[Pixel coordinate grounding data]
::::::::

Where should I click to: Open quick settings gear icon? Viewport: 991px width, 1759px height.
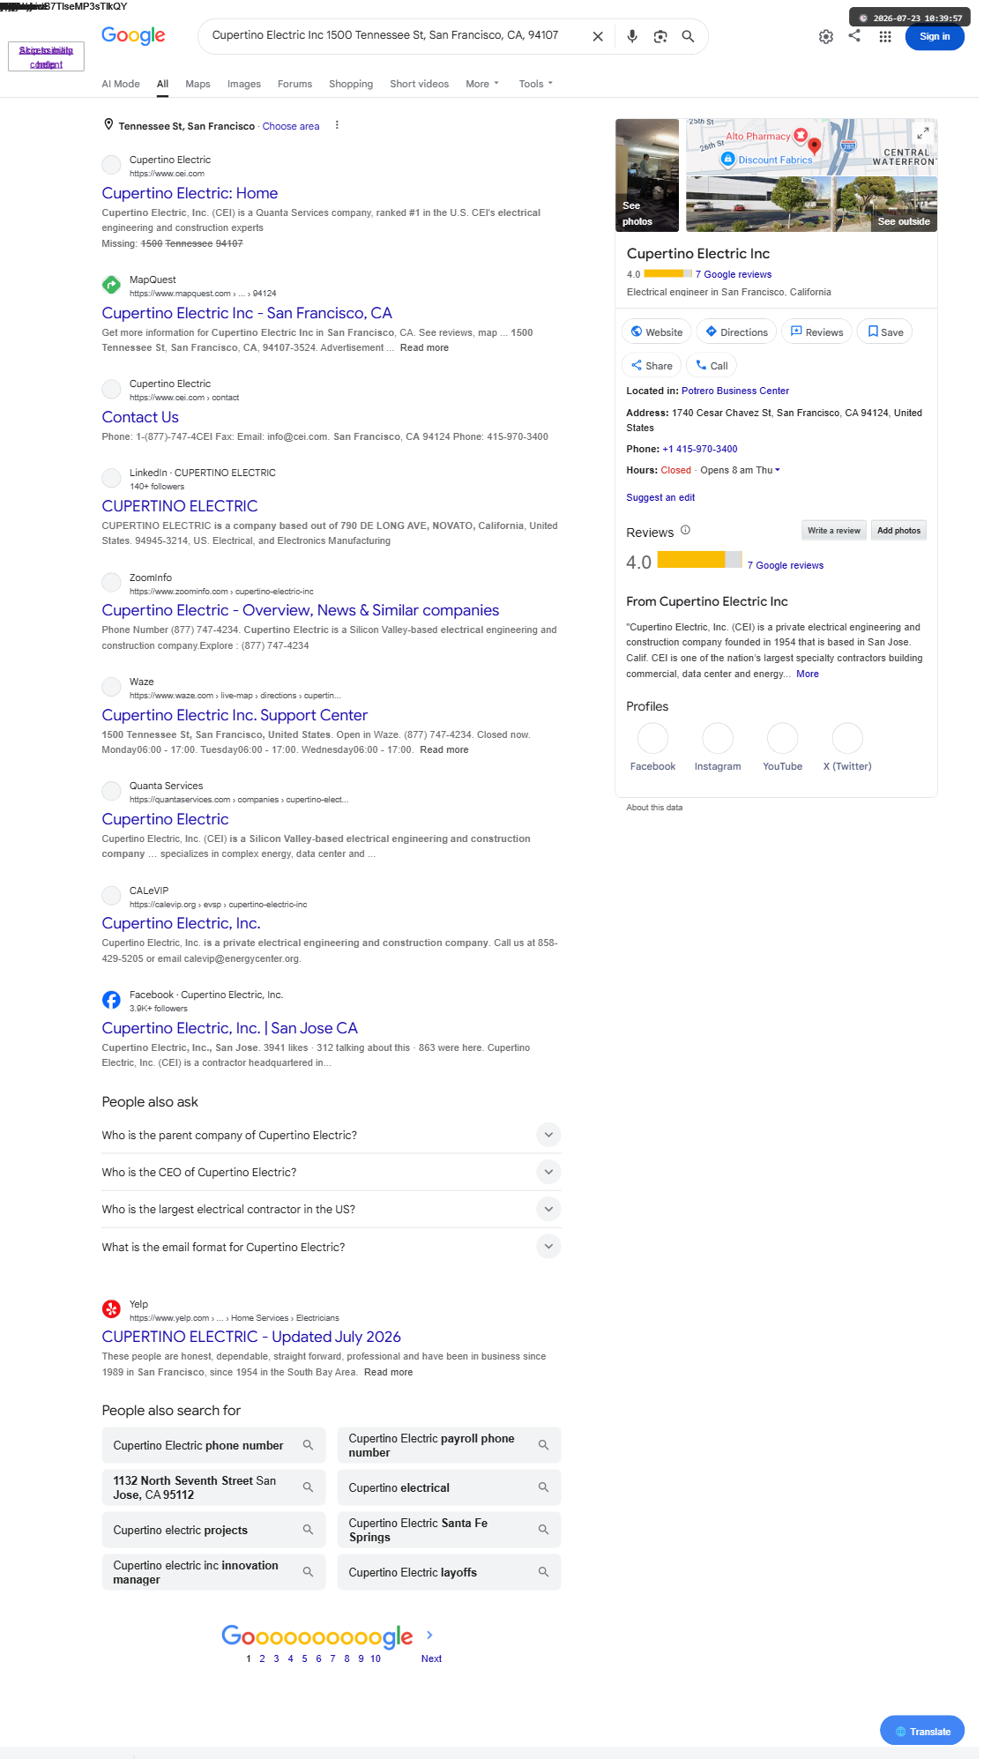(826, 36)
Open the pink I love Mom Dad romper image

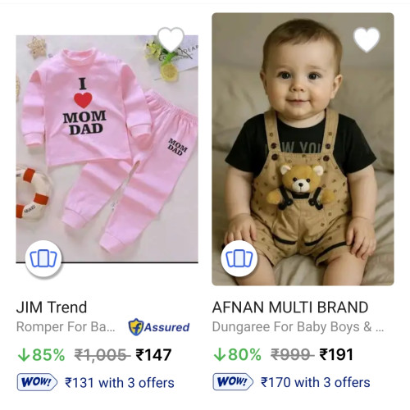tap(107, 149)
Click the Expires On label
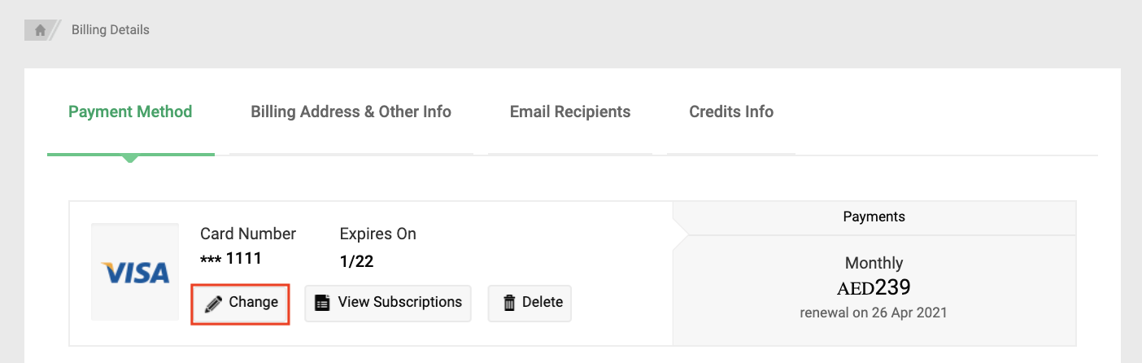This screenshot has width=1142, height=363. pyautogui.click(x=377, y=234)
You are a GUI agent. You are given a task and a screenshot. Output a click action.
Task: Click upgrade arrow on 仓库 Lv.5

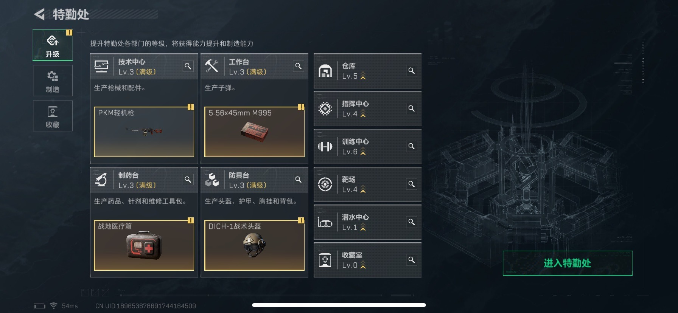(x=363, y=76)
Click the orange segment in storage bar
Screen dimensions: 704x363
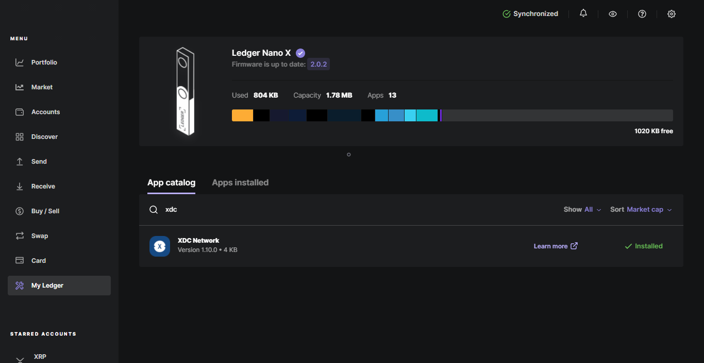tap(242, 115)
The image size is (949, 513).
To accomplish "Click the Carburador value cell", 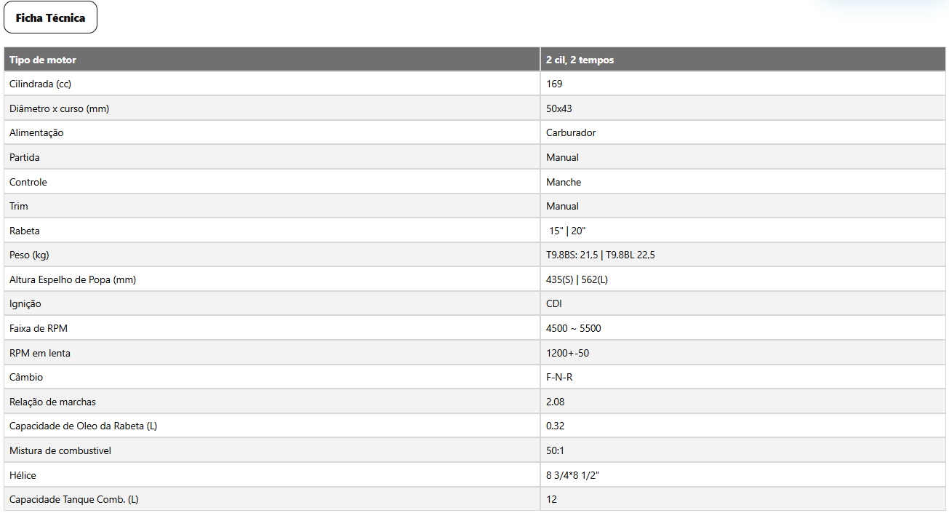I will pos(743,132).
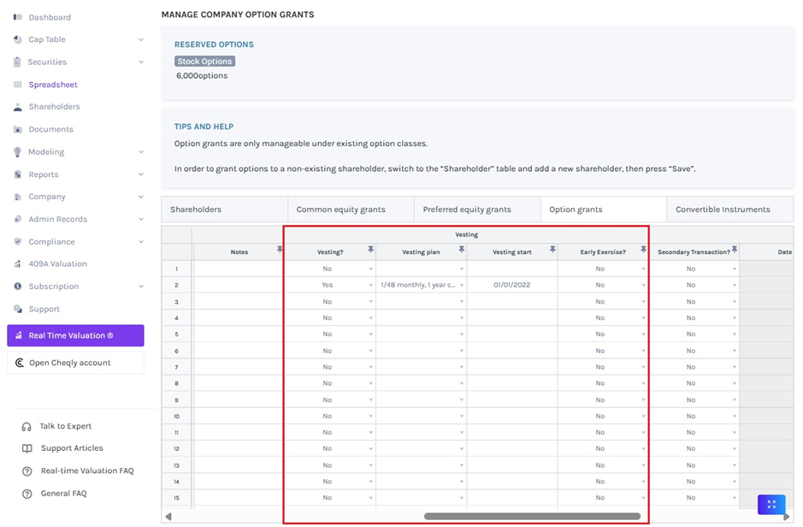Click the Shareholders person icon
This screenshot has width=803, height=527.
click(x=18, y=107)
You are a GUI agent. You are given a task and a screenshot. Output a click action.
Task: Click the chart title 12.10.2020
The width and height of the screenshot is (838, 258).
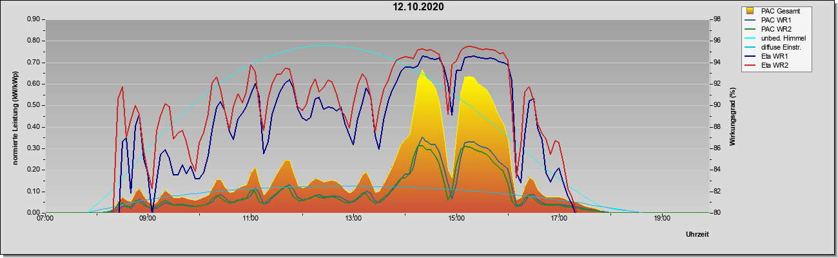click(x=419, y=7)
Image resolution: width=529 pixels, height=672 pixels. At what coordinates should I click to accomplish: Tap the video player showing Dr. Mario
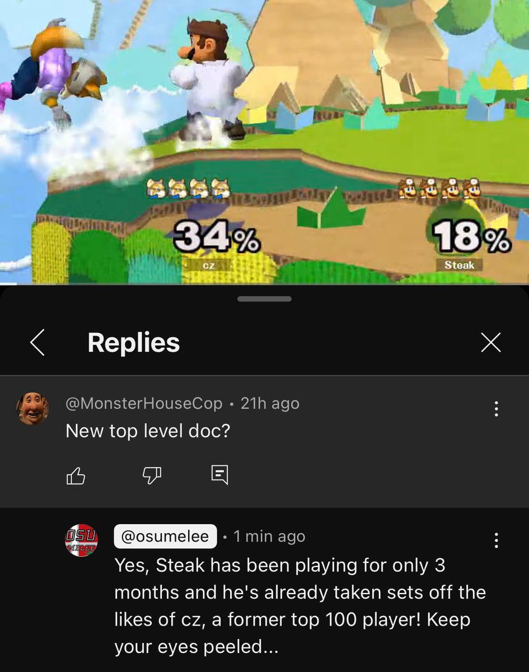(x=264, y=141)
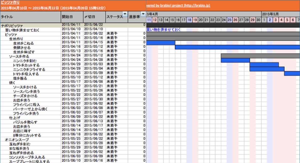The image size is (300, 163).
Task: Select the blue bar for 生地をこねる
Action: 161,43

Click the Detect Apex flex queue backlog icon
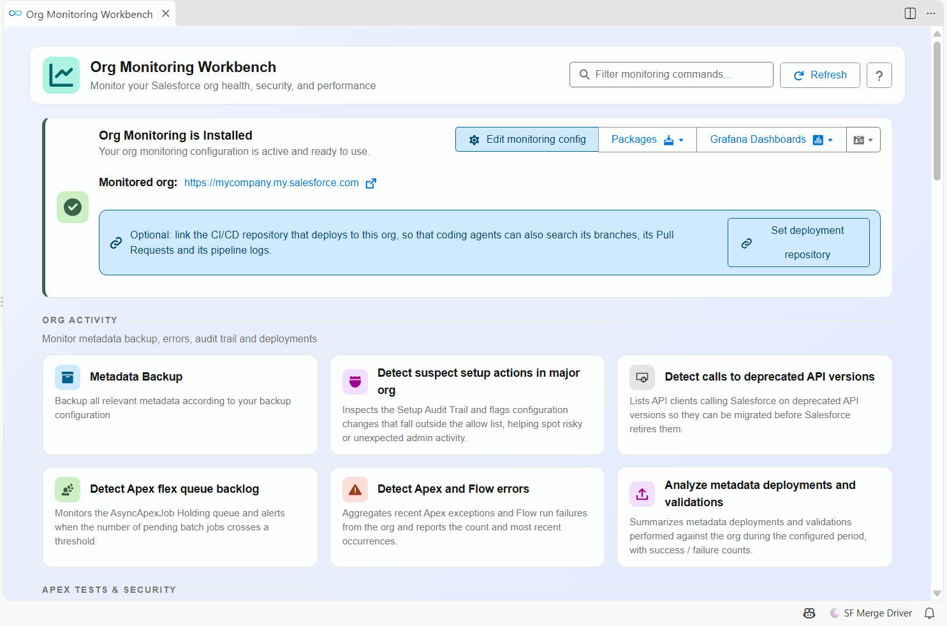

::::::::

• What to work on
The lines to be quoted run from the line containing "The width and" through the end of the entries above, both included; quote them exactly and leave out any pictures.

• Result
The width and height of the screenshot is (838, 258).
click(x=419, y=7)
Image resolution: width=529 pixels, height=672 pixels. At what coordinates should I click to accomplish: Tap the video player showing Dr. Mario
(x=264, y=141)
The image size is (300, 163).
Task: Select the blue bar for 生地をこねる
Action: 161,43

Click the Detect Apex flex queue backlog icon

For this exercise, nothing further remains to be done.